Par courrier du 7 juin 2018, M. [P] a contesté les faits reprochés aux termes de la lettre de licenciement.

Le 5 novembre 2018, le conseil de M. [P] a mis en demeure l'APEEF de lui verser des dommages et intérêts, invoquant le préjudice subi du fait du licenciement selon lui infondé.

A la date du licenciement, M. [P] avait une ancienneté de 15 ans et 8 mois et l'association occupait à titre habituel plus de dix salariés.

Contestant la légitimité de son licenciement et revendiquant le statut de cadre et sollicitant le paiement de indemnités et rappels de salaires, M. [P] a saisi le 4 décembre 2018 le conseil de prud'hommes de Bordeaux qui, par jugement rendu le 31 janvier 2020, a débouté les parties de l'ensemble de leurs demandes et a condamné le salarié aux dépens.

Par déclaration du 21 février 2020, M. [P] a relevé appel de cette décision.

Dans ses dernières conclusions adressées au greffe par le réseau privé virtuel des avocats le 6 février 2023, M. [P] demande à la cour d'infirmer le jugement et, statuant à nouveau, de :

- dire que son licenciement pour insuffisance professionnelle n'est pas fondé et doit être qualifié comme un licenciement dépourvu de cause réelle et sérieuse,

- dire qu'il aurait dû bénéficier du statut cadre et ordonner la modification de son contrat de travail,

- condamner l'association APEEF à lui verser les sommes de :

* 33.636,33 euros à titre de dommages et intérêts,

* 20.000 euros à titre de dommages et intérêts en l'absence de prise en compte du statut cadre à son contrat de travail,

* 2.500 euros au titre de l'article 700 du code de procédure civile,

- ordonner le remboursement par l'employeur des allocations chômage à hauteur de six mois d'indemnisation,

- condamner l'association APEEF aux dépens y compris les frais d'exécution.

Dans ses dernières conclusions adressées au greffe par le réseau privé virtuel des avocats le 15 février 2023, l'APEEF demande à la cour de'confirmer le jugement rendu en ce qu'il a débouté M. [P] de l'intégralité de ses demandes, de l'infirmer pour le surplus, et, statuant à nouveau, de :

- juger les pièces n°11 et 44 produites par M. [P] irrecevables comme obtenues de manière déloyale,

- condamner M. [P] à payer à l'APEEF la somme de 3.000 euros au titre de l'article 700 du code de procédure civile pour les frais de 1ère instance et d'appel outre les dépens.

L'ordonnance de clôture a été rendue le 16 février 2023 et l'affaire a été fixée à l'audience du 14 mars 2023.

Pour un plus ample exposé des faits, de la procédure antérieure, des prétentions et des moyens des parties, la cour se réfère à leurs conclusions écrites conformément aux dispositions de l'article 455 du code de procédure civile ainsi qu'à la décision déférée.

MOTIFS DE LA DÉCISION

Sur l'irrecevabilité des pièces 11 et 44 produites par M. [P]

L'association intimée demande que les pièces numéros 11 et 44 produites par M. [P], qui sont la retranscription du compte rendu de l'entretien préalable, soient déclarées irrecevables, considérant qu'elles ont été élaborées à partir d'un enregistrement audio réalisé frauduleusement.

M. [P] ne fait valoir aucune observation sur ce point.
_ _ _ _ _ _ _
» **Travail à réaliser**
a) D'après l'extrait de décision sur le licenciement, quelle ancienneté M. [P] avait-il à la date de son licenciement ?
b) Rédigez la suite de l'extrait de décision sur le licenciement à partir de sa dernière phrase.

» **Lignes extraites**
_ _ _ _ _ _ _
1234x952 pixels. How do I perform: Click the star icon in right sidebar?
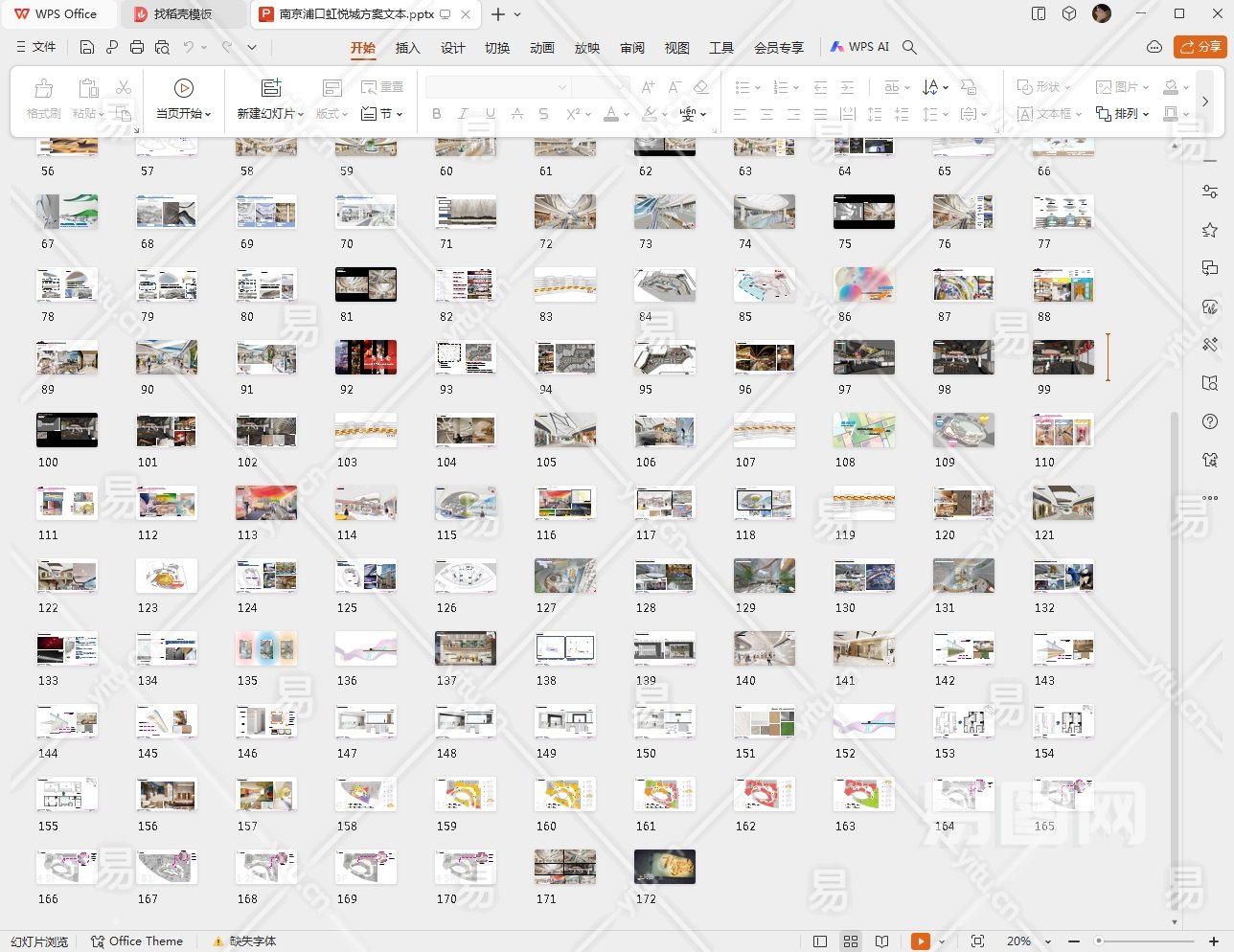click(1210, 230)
_ _ _ _ _ _ _
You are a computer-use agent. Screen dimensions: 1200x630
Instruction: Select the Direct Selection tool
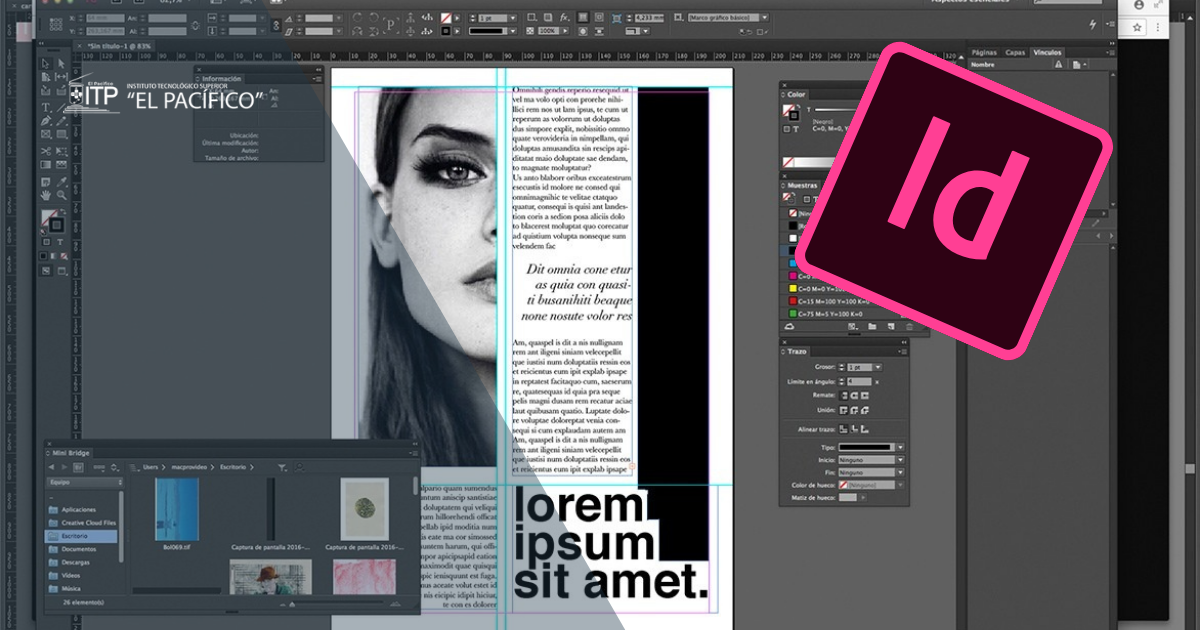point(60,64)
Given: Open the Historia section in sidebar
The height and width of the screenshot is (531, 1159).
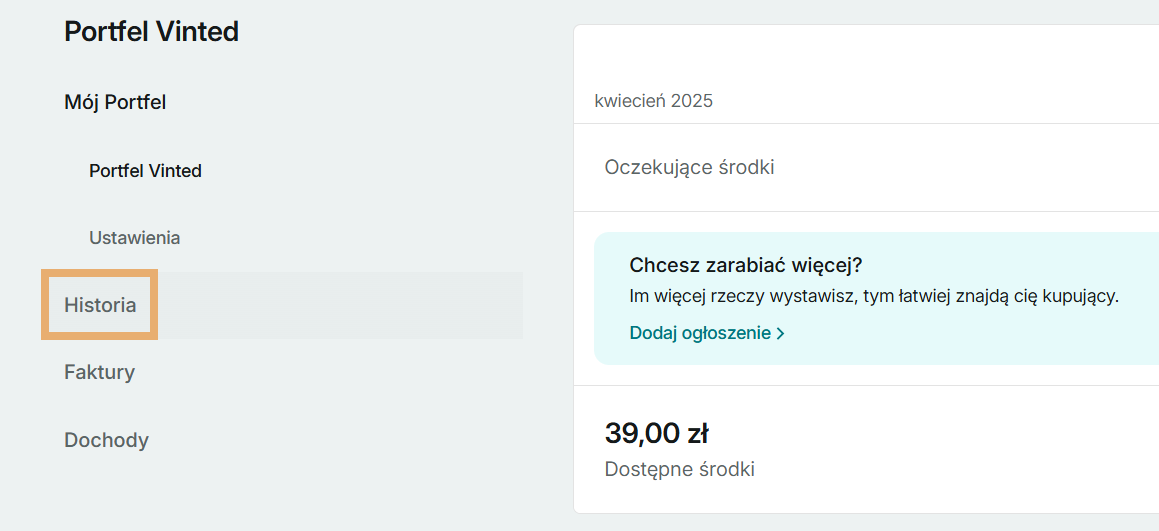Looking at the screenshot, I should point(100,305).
_ _ _ _ _ _ _
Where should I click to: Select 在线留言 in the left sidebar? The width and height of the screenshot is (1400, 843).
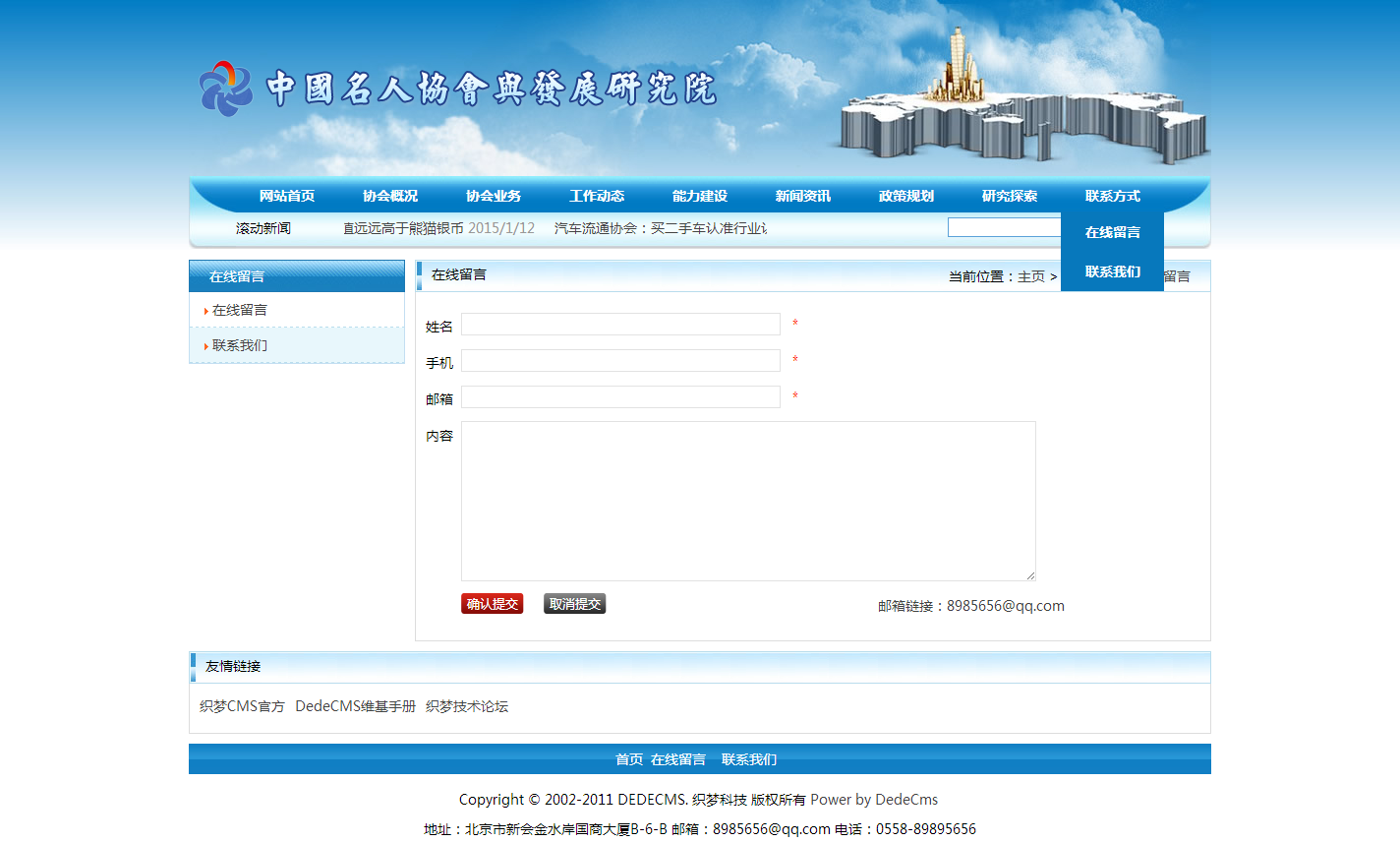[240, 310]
_ _ _ _ _ _ _
» **Corrigé des exercices**
a) Il avait une ancienneté de 15 ans et 8 mois.

b)
Cette demande doit être accueillie car le salarié, en procédant à l'enregistrement de cet entretien à l'insu de son interlocuteur, produit un moyen de preuve obtenu de façon déloyale. Ces pièces seront en conséquences écartées.

Sur le licenciement pour insuffisance professionnelle

En application des articles L. 1232-1, L. 1232-6 et L. 1235-1 du code du travail, tout licenciement pour motif personnel doit être justifié par une cause réelle et sérieuse. Les motifs énoncés dans la lettre de licenciement fixent les termes du litige, le juge apprécie le caractère réel et sérieux des motifs invoqués par l'employeur et forme sa conviction au vu des éléments fournis par les parties. Si un doute persiste, il profite au salarié.

L'insuffisance professionnelle, qui se définit comme l'incapacité objective et durable d'un salarié d'exécuter de façon satisfaisante un emploi correspondant à sa qualification, constitue une cause légitime de licenciement.

Si l'appréciation des aptitudes professionnelles et de l'adaptation à l'emploi relève du pouvoir de la direction, l'insuffisance alléguée doit toutefois reposer sur des éléments concrets et ne peut être fondée sur une appréciation purement subjective de l'employeur.

Pour justifier le licenciement, les griefs formulés doivent être suffisamment pertinents, matériellement vérifiables et perturber la bonne marche de l'entreprise ou être préjudiciables aux intérêts de celle-ci.

* * *

La lettre de licenciement adressée à M. [P] comporte deux séries de griefs à savoir son inaptitude à investir la fonction de directeur et son incapacité à animer une équipe de salariés entrainant notamment une baisse du taux de fréquentation de l'établissement et ce, malgré la formation CAFERUIS dispensée, à laquelle M.[P] a mis un terme avant son échéance, pour des motifs personnels.

Le salarié considère que cette lettre ne comporte aucun élément objectif pour qualifier l'insuffisance professionnelle retenue à son égard alors que son licenciement reposerait en réalité sur un motif économique au regard des difficultés de l'établissement préexistantes à son licenciement.

- Sur l'inaptitude de M. [P] à investir une fonction de directeur

Ce premier grief est ainsi développé dans la lettre de licenciement :

« A la réunion du 6 novembre 2017, [O] [X] a mis l'accent sur le constat alarmant des taux de remplissage de votre établissement en septembre et octobre 2017. Sans aucune explication a priori, votre établissement a affiché des chiffres très faibles par rapport à ceux qui sont habituellement réalisés et en tout état de cause très inférieurs aux priorités définies par la direction et clairement énoncés lors des réunions de coordination mensuelles'».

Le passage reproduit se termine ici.